Era el comentario de algunos obreros de una finca y vecinos de la zona, pero hasta ayer nadie había denunciado la existencia de esos restos. La Policía lo confirmó, y dio con el hallazgo de los huesos de una persona en una especie de pozo al costado del profundo socavón del río Retamito, en Sarmiento. Todo un misterio. Los investigadores creen que los restos humanos no son tan viejos, de hecho encontraron partes de prendas de vestir con una sustancia que podría ser cal. No descartan que pueda ser la víctima de un crimen o un desaparecido, incluso el propio Raúl Tellechea (ausente desde el 28 de septiembre de 2004).

Anoche, al cierre de esta edición, una comisión de la Sección Homicidios y otros policías de la Brigada de Investigaciones junto a efectivos de Bomberos trabajaban en ese sitio para poder levantar los restos. El lugar era de difícil acceso a raíz de los barrancos y grietas. Esto está a metros del llamado camino a Retamito, a 2 km. de ese poblado de Sarmiento y 12 km. al Oeste de la ruta nacional 40.

El dato surgió a través de la inquietud del soldador Reymundo Valdéz, quien el miércoles pasado fue a trabajar a un diferimiento de la firma Ponte, cerca de Retamito. Ahí escuchó de boca de otros trabajadores que, en frente, cruzando el socavón del río había un cadáver aparentemente semienterrado. Al parecer, era el comentario de muchos, pero ninguno había puesto en aviso a la Policía.

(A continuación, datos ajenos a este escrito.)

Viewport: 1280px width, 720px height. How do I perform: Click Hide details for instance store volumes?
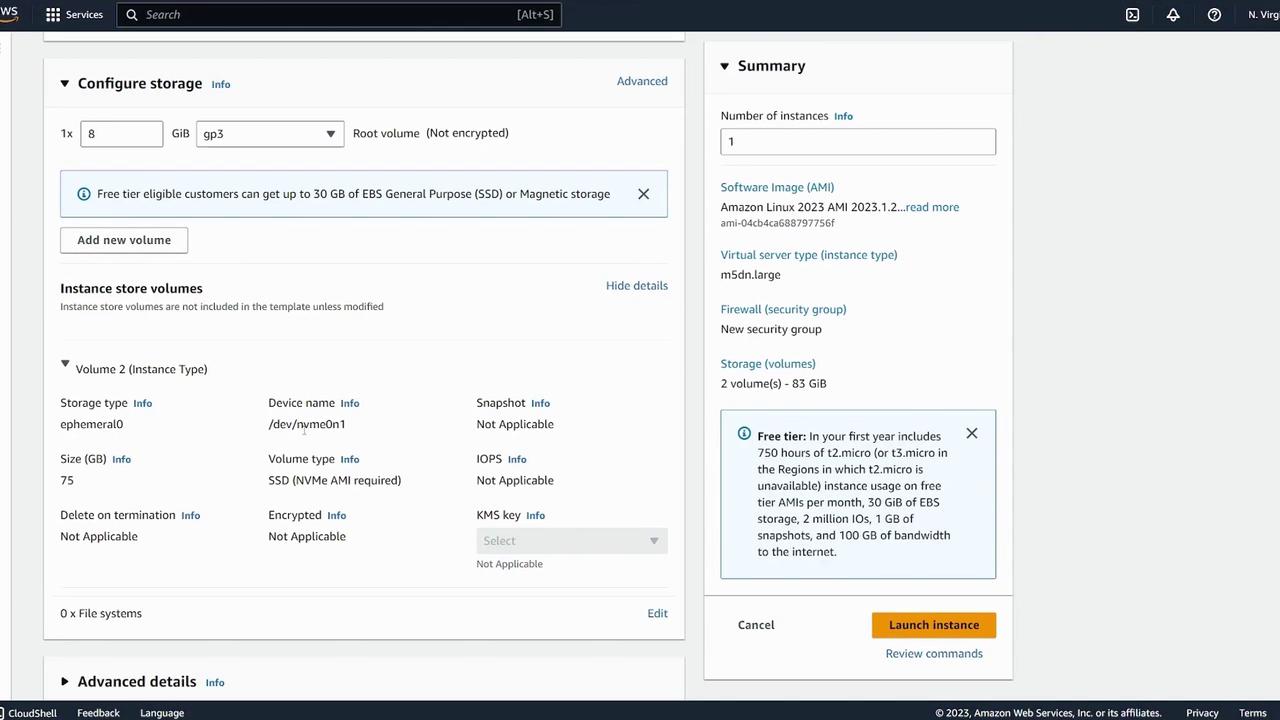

Sorprendido por el hecho, Valdéz se comunicó ayer vía telefónica con la Policía y contó sobre esas versiones, también dio la posible localización. Ayer al mediodía, una comisión de la Brigada de Investigaciones viajó a esa zona de Sarmiento, pero no pudo dar con el lugar. Ayer tarde fue otro grupo a cargo del oficial Gustavo Céspedes, ya acompañado por Valdéz, y dieron con los restos humanos. Según comentaron fuentes policiales, por lo que alcanzaron a ver eran huesos de piernas, brazos, manos, vértebras y costillas. A simple vista no se veían el cráneo y parte de la pelvis, aunque no desechaban que estuvieran enterrados. Es que estaban depositados en una hondonada, como si hubieran hecho un pozo, dijeron los policías. Llamó la atención la existencia de pedazos de una prenda color azul y otra blanca como deshilachadas o dañadas, y con alguna sustancia adherida, que podría ser cal.

Anoche, una comisión policial dirigida por el subcomisario Carlos Vallejo y el principal Nilo Baca trabajaban para levantar los huesos. Dijeron que iban a llevarlos para que los examinaran los forenses. Ahora, deberán establecer la antigüedad de esos restos y el sexo, para después analizar si se puede saber las causas de muerte. Seguramente iban a tomar muestras para practicar pruebas de ADN y compararlas con los ADN de personas desaparecidas. Entre ellos, los de Raúl Tellechea.